Category of talk therapy

Humanistic therapy (also humanistic psychotherapy) is a portmanteau term for a range of different types of talking therapies (as distinct from humanistic psychology that, instead of concentrating on what is presented as a problem focuses on helping one overcome difficulties with others in principle (long-term) rather than particular (short-term) situations. Humanistic therapy particularly emphasizes the individual, interpersonal and situational dimensions of therapy, as well as the client's reflection on their relationship with themselves, others and the larger psychosocial world. In personal, interpersonal, social and cultural contexts, humanism focuses on meaning, death, freedom, limitation, value, creativity and spirituality. Therapists strive to enter the subjective world of their clients and understand their experiences in an emotionally supportive way. Therapists attach great importance to the immediate experiences of their clients, and their responses help clients gain a deeper awareness of their emotions and meaning construction. The therapy helps the client become aware of and utilize this "formative tendency" to promote self-actualization and meaning creation. Finally, the holistic view centered on people is adopted, where each visitor is regarded as a unique individual entity rather than a guiding relationship.

== History ==
Humanistic therapy began in 13th-14th century Italy and spread across Europe during the Renaissance (Grudin, 2024). But the word humanism did not exist until the 19th century. The theory can be considered as earlier classical thought things like Greek and Roman studies. Renaissance scholar Petrarch (1304−1374) emphasized individuality and intellectual virtue.

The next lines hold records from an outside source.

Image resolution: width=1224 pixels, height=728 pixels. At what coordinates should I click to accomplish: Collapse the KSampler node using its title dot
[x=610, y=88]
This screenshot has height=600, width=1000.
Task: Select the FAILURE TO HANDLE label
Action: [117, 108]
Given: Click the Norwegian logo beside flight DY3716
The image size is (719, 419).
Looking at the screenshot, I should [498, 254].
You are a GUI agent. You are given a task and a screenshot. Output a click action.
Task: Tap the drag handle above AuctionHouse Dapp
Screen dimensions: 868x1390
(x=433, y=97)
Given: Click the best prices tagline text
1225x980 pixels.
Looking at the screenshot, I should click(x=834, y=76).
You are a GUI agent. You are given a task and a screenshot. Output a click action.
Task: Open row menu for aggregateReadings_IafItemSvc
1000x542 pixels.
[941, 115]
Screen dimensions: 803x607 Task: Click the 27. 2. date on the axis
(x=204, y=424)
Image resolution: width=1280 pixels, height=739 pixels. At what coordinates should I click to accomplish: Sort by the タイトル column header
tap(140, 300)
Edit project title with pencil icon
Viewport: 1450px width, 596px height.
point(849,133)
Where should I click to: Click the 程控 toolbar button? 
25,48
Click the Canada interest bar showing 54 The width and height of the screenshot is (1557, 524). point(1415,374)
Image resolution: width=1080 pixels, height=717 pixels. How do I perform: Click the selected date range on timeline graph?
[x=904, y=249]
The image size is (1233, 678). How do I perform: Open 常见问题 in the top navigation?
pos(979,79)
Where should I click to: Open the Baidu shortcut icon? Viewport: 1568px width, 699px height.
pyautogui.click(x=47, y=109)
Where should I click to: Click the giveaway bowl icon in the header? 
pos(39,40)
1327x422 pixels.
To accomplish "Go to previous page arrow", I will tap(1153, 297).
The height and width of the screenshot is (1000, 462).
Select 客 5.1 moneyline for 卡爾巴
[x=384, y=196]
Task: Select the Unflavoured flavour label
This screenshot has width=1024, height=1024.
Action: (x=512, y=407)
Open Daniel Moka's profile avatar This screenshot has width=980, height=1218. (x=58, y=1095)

== Principles approaches ==
Humanism in this context essentially means learning to take personal responsibility for one's own actions rather than accepting responsibilities imposed by others, especially close associates who may be promoting agendas that may be causing disquiet. It proposes to achieve that exploiting one's natural strengths (nature) and experience (nurture) to develop additional skills and capabilities which are most appropriate for addressing whatever problems with others are currently troubling them.

The principal approaches are:

- Client-centered therapy developed by Carl Rogers, this approach views individuals as capable of self-healing when provided with a supportive relationship grounded in empathy, unconditional positive regard, and genuineness.
- Interpersonal relationship therapy involves an equal partnership of empathy and encouragement.
- Existential therapy is a philosophical approach to therapy that works to help people better understand their current and ideal situation in the world, thus helping people explore the experiences and aspirations that bring meaning to their life.
- Gestalt therapy focus on a one's current life and experiences rather than considering one's perception of experiences past.
- Logotherapy: focuses on helping people find ways to endure life's difficulties and find a sense of purpose and meaning.
- Narrative therapy: helps people identify their values and skills by focusing on their personal stories and experiences.
- Emotion-focused therapy: helps people identify needs under emotion and transform maladaptive emotion into adaptive emotion.
- Transpersonal therapy can be understood as a bridge between psychological and spiritual practice. Emphasizes humanity's longing for unity, ultimate truth, and deep inner freedom, it integrates the perspective of ancient wisdom traditions.

== Effectiveness ==
According to quantitative research, Humanistic psychotherapy changes greatly before and after treatment, the therapeutic effect can be maintained, and it is superior to no treatment. And a small number of studies have shown that individual/partner emotion-focused therapy (EFT) is more effective than CBT, with a comparison effect size of approximately 0.53. The evidence for EFT with moderate depression and human-centered therapy for perinatal depression shows positive results. HP emphasizes the subjective experience and relational cognition of the client, and employs methods such as interpersonal process recall (IPR), grounded theory, empirical phenomenology, and consenacal nature research (CQR) to capture the immediate experience at the therapeutic site. Therefore, this therapeutic approach focuses more on the depth of the relationship and empathy between the therapist and the patient, as well as the patient's self-insight into past events. This can reduce the insecurity of the client's attachment and self-criticism. Therefore, according to the 191 outcome studies in the report, HP showed significant improvement at both the end and the longest 18-month follow-up, which was generally equivalent to therapies such as CBT. This psychological therapy can be encouraged to be applied in larger-scale controlled studies and mixed methods in psychotherapy.

== Developments ==
In recent year, research shows that the humanistic approach is consistent with many principles of the 12-step plan. For instance, a humanistic therapist will embrace the meaning emphasized by "peaceful prayer", the courage to change what cannot be changed, and the wisdom to know the difference. However, opposing voices argue that some therapists think AA's view of alcoholism as a "disease" and its idea of being "powerless" can conflict with existential beliefs in freedom and self-determination. But others argue that choosing to surrender can itself be an act of free will, accept their personal limitations, and constantly choose and reselect to act in accordance with certain principles.